When Singapore’s coronavirus circuit breaker measures kicked in, media consumption habits in the country shifted rapidly. Fast-food monarch Burger King has used the opportunity to raise its profile and drive sales.
Singapore's circuit breaker caused a sudden rise in the consumption of digital media, and for marketers, a glut of audiences. To make use of the moment, Burger King needed to serve its fans, and fast.
Irene Tay, marketing director for Burger King in Singapore, tells The Drum that the fast food giant saw an opportunity to drive trial and conversions. So instead of maintaining the status quo, Burger King shifted its media strategy and invested heavily in digital media, while driving more promotions across the board to boost its take-out services.

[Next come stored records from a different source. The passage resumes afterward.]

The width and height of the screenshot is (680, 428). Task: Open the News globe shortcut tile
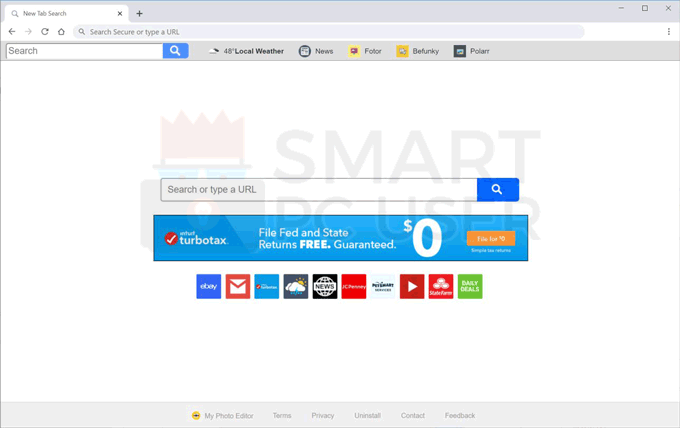[325, 286]
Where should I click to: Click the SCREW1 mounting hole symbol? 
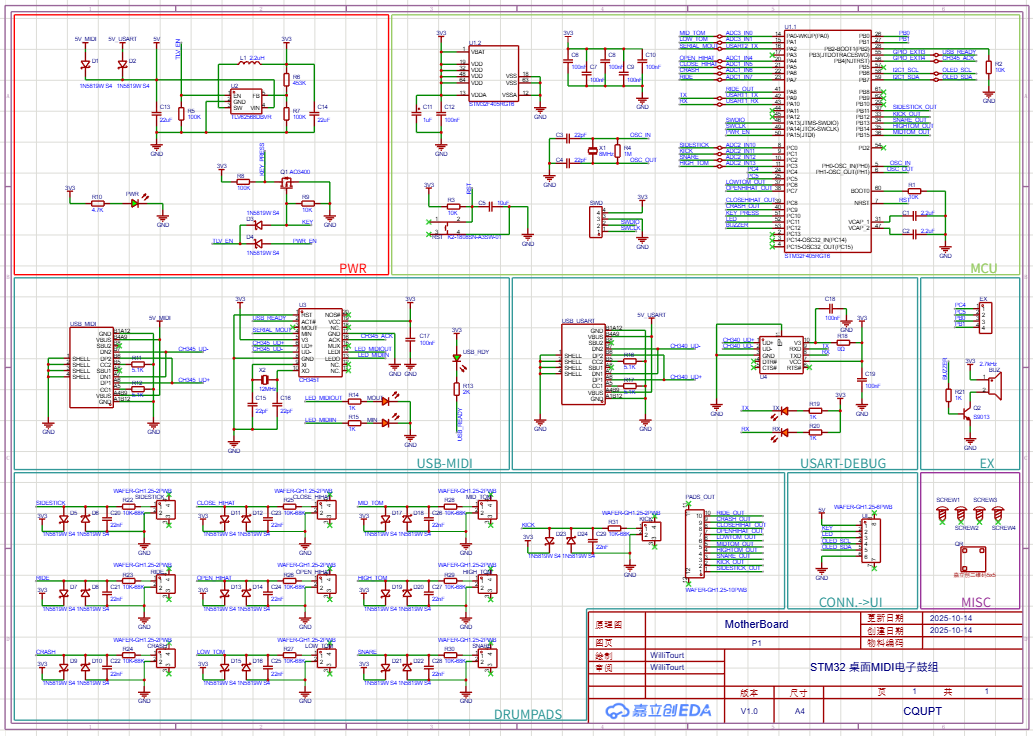942,514
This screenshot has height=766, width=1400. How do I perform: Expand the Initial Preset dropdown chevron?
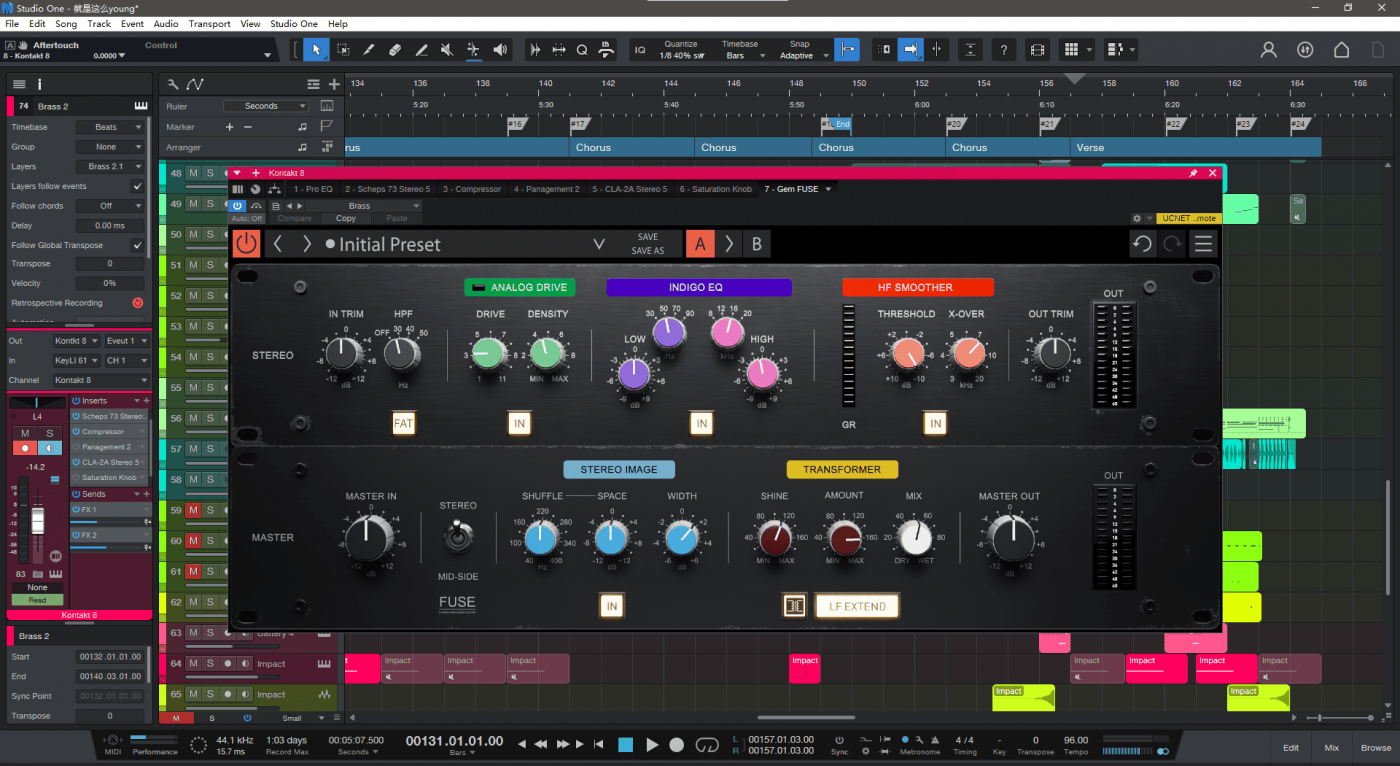pyautogui.click(x=599, y=244)
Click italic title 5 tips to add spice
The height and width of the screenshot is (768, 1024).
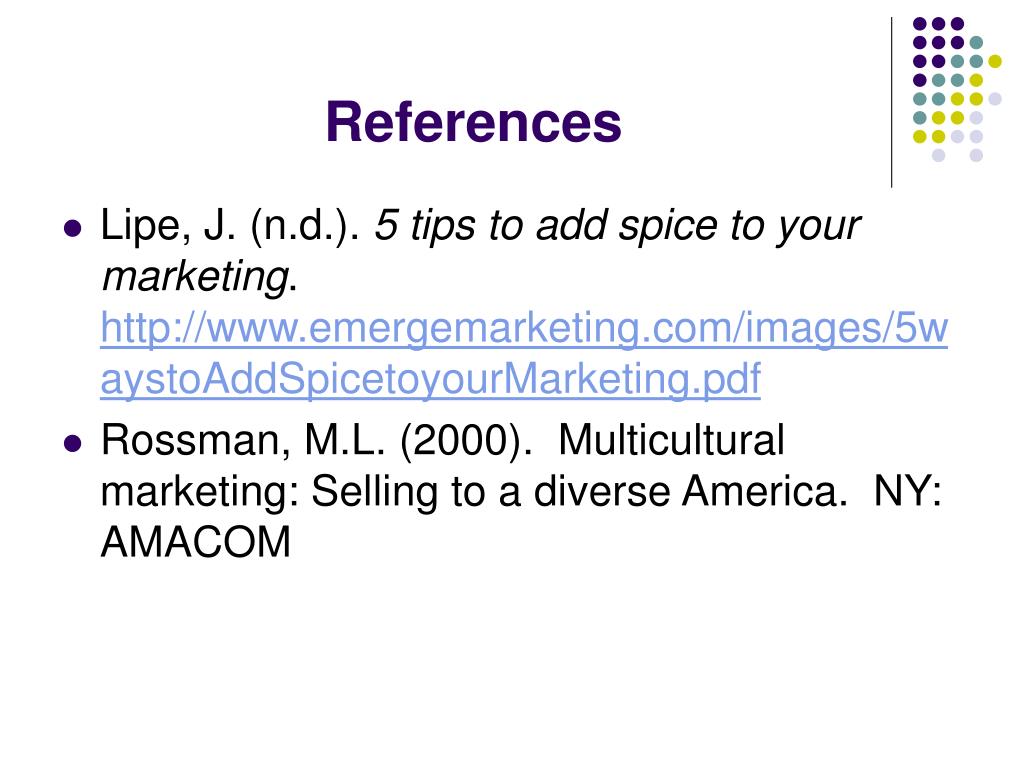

As a result, Tay claims Burger King was able to eventually grow its market share despite the various restrictions in place. It‘s also taken inspiration from marketing work created in its other locations.
“Another lesson we learned was how to quickly adapt to ever-changing situations, in a way that is uniquely Burger King,” says Tay, referring to the paper crowns designed to aid social distancing created by Burger King Germany.
“After weeks of lockdown, we welcomed fans back into the kingdom at the end of June by embracing the ‘new normal‘. We wanted to remind people to be socially responsible when coming back to Burger King by keeping their distance from one another. But of course, we had to do it in true Burger King fashion. So we designed a social distancing crown to keep wearers a safe distance from each other without hindering their enjoyment of their favourite Burger King meals.”
She continues: “Customers were encouraged to wear their new giant social distancing crowns while dining in and were able to get their hands on the crowns in stores. We also uploaded a do-it-yourself version available on our website, for fans to download and create using recycled materials. Those who came into BK with the crowns on were rewarded with a 1-for-1 Whopper deal.”
According to Tay, Burger King‘s partnerships with food delivery companies such as Deliveroo, Foodpanda and GrabFood helped keep its app-based delivery service running smoothly. Meanwhile, a surge in demand for its core menu from fans missing Whoppers and Mushroom Swiss Burgers boosted sales.
Now, the chain has re-opened its doors to peckish pedestrians. “When dine-in operations resumed, we quickly put in place best-in-class cleaning procedures in all our restaurants in Singapore and enhanced our handwashing, sanitization and cleaning rules and contactless procedures,” Tay says. While safety is a priority, the chain has still managed to open three new locations in Singapore.
“We are ready to move forward and to adapt to the new normal,“ she says.
Tay recognises that Burger King, and the fast food industry, will have to change its business practices for the forseeable future. The only thing the industry knows for sure, she says, is that things will not be back to ‘normal’.
“It’s an ongoing learning journey for us, as well as our guests, to ensure that we deliver the same quality experience regardless of the current circumstance. We have been diligently learning and are constantly looking at new ways to increase our digital capabilities and engage with our guests – be it on social media or in-stores, to keep them coming back for more” she says.
“We also have our Burger King app, where we are constantly refreshing our attractive promotions to keep fans of the kingdom coming back for more. The Social Distancing Crowns and Taste of Singapore campaigns are a testament to that demand.”